(Saved entries)
[Start of section]
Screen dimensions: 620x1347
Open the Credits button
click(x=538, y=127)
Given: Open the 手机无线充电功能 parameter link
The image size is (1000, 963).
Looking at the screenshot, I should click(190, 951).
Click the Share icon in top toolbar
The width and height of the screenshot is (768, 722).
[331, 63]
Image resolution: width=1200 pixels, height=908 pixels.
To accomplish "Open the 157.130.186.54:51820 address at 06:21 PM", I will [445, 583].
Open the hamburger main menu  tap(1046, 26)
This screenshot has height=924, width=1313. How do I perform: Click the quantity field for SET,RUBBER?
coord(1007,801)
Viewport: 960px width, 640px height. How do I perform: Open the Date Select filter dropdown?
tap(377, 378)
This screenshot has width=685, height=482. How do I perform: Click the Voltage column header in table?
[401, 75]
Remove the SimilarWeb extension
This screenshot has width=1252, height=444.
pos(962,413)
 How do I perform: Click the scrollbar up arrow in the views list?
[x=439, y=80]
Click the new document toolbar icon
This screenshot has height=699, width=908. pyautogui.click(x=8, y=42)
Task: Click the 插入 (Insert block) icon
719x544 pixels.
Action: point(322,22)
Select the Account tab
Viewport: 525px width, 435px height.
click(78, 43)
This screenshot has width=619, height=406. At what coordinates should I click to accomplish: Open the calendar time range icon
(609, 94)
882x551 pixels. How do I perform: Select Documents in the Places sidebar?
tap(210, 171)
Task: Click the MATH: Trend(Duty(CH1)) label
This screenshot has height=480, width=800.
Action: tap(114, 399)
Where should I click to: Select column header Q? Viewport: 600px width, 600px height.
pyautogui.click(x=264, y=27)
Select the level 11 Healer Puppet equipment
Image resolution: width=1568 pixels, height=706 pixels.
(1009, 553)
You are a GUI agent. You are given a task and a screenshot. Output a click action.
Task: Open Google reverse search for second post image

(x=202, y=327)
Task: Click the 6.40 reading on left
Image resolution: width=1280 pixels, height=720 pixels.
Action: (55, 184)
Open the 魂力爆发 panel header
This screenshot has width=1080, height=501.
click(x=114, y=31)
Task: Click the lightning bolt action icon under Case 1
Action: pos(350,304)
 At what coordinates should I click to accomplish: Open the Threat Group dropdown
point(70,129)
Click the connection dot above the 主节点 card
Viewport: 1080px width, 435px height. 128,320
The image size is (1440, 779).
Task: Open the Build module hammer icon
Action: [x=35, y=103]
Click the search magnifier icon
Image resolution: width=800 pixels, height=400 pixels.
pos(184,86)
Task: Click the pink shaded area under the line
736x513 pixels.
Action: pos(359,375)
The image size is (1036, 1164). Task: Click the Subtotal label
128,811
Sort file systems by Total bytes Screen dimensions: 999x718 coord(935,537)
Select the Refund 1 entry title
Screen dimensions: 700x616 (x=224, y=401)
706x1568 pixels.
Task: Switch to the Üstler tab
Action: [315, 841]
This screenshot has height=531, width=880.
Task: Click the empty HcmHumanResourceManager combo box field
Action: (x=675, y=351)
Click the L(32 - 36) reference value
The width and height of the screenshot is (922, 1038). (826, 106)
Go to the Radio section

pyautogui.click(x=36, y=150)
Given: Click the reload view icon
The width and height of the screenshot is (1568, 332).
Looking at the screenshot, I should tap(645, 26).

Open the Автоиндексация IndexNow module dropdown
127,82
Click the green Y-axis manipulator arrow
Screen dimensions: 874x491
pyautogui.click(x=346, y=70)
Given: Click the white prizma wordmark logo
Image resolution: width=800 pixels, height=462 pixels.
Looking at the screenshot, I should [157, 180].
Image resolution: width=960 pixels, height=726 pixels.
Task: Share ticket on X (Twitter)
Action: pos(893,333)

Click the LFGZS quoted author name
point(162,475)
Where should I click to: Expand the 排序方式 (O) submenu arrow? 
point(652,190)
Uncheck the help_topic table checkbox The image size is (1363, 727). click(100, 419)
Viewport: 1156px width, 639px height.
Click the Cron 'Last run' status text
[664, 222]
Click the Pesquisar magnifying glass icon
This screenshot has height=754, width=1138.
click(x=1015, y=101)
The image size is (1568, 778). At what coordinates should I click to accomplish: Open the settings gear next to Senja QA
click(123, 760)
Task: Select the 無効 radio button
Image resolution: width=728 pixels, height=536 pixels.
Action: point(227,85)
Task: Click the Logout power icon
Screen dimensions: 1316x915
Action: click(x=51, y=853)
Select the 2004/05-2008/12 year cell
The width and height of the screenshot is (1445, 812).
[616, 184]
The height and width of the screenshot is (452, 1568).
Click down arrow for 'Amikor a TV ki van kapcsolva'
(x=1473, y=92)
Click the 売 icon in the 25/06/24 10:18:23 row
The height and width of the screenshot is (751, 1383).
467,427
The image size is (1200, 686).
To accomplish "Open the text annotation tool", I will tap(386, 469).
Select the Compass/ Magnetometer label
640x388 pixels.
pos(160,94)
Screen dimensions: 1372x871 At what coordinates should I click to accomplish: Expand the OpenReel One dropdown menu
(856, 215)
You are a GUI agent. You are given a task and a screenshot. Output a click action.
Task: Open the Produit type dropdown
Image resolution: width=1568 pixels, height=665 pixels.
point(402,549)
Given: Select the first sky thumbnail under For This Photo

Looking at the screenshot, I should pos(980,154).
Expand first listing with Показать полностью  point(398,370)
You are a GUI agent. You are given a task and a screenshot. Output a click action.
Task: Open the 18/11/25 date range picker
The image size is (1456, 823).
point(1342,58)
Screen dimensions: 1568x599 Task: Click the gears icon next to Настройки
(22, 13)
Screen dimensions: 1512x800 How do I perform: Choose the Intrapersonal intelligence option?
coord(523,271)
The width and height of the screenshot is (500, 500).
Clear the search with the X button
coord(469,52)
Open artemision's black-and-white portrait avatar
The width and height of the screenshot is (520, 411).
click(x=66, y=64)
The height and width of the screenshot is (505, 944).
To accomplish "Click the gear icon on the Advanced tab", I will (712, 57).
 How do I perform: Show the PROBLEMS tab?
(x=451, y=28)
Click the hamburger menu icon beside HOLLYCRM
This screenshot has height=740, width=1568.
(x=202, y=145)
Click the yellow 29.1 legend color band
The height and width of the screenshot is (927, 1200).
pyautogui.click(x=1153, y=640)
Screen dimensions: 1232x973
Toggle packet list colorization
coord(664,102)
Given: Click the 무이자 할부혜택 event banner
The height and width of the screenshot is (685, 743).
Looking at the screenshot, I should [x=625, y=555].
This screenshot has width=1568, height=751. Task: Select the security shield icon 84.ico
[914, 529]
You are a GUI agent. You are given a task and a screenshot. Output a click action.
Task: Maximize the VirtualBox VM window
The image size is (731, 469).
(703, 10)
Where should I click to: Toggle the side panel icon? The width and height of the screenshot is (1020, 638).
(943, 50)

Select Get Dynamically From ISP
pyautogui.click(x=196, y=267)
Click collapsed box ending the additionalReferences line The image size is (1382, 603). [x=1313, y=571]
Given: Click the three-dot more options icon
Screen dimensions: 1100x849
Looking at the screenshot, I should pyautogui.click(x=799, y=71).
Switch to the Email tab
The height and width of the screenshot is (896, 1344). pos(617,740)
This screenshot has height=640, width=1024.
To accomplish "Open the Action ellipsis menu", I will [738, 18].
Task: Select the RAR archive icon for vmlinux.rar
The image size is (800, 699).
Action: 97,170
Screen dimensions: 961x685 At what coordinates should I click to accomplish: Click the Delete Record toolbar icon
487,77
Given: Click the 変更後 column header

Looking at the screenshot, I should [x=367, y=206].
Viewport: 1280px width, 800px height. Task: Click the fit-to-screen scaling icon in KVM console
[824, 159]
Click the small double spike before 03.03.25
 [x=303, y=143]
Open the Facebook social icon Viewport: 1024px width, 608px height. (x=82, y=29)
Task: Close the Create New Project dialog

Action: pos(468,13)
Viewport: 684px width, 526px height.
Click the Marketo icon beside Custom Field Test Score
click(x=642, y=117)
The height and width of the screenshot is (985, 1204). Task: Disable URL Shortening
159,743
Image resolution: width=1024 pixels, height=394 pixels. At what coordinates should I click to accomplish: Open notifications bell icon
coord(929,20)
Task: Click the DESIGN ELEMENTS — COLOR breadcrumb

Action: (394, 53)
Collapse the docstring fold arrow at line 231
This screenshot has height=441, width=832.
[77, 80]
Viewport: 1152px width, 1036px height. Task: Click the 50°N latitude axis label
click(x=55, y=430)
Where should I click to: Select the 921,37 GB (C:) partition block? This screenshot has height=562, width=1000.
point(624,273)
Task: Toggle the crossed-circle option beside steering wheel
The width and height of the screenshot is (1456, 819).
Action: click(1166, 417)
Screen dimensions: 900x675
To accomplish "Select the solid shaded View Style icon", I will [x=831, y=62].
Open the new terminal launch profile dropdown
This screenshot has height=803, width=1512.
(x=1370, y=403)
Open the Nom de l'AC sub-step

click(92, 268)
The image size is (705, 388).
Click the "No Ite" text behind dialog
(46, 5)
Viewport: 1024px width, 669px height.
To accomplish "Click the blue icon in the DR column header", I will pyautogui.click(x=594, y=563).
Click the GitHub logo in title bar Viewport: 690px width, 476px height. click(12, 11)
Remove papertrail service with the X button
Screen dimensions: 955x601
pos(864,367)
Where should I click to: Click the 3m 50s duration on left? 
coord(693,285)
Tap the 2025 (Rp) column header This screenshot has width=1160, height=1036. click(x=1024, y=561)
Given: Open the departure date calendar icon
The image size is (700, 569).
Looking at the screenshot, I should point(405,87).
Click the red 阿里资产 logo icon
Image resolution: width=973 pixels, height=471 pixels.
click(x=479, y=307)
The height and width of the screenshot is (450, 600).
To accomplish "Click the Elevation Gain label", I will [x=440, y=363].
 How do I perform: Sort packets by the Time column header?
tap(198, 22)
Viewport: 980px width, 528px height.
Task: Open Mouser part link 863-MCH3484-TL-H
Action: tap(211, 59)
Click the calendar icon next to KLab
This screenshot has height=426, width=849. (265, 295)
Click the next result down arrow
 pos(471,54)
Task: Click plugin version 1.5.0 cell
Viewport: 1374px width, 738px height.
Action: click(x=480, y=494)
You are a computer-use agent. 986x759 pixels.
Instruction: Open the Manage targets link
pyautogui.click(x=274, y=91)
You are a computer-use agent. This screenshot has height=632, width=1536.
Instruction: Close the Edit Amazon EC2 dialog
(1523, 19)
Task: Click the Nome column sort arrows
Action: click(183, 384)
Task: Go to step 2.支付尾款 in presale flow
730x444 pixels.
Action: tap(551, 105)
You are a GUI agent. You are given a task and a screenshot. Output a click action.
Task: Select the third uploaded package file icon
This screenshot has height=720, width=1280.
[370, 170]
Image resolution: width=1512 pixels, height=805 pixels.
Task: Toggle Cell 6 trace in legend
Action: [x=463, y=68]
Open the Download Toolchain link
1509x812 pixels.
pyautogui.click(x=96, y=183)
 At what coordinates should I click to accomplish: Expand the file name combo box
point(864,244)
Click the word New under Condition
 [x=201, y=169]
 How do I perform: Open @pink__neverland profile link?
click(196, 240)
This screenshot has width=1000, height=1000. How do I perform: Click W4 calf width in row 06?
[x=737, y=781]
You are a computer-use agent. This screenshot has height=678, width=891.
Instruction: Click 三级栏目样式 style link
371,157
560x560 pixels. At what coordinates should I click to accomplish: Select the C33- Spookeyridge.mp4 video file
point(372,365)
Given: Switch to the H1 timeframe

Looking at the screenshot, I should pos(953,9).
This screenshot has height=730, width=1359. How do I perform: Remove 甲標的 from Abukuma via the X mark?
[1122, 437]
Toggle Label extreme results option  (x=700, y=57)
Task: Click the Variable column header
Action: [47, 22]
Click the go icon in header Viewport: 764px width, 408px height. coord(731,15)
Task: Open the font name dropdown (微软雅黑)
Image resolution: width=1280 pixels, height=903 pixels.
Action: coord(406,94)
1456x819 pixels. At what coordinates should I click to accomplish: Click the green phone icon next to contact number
[End of section]
**TASK REQUIREMENTS**
The answer should be an exact copy of the lines from the first line of the data through the line with "Open the hamburger" and should contain nothing else.

**WRITTEN SOLUTION**
Screen dimensions: 620x1347
Open the Credits button
click(x=538, y=127)
Given: Open the 手机无线充电功能 parameter link
The image size is (1000, 963).
Looking at the screenshot, I should click(190, 951).
Click the Share icon in top toolbar
The width and height of the screenshot is (768, 722).
[331, 63]
Image resolution: width=1200 pixels, height=908 pixels.
To accomplish "Open the 157.130.186.54:51820 address at 06:21 PM", I will [445, 583].
Open the hamburger main menu  tap(1046, 26)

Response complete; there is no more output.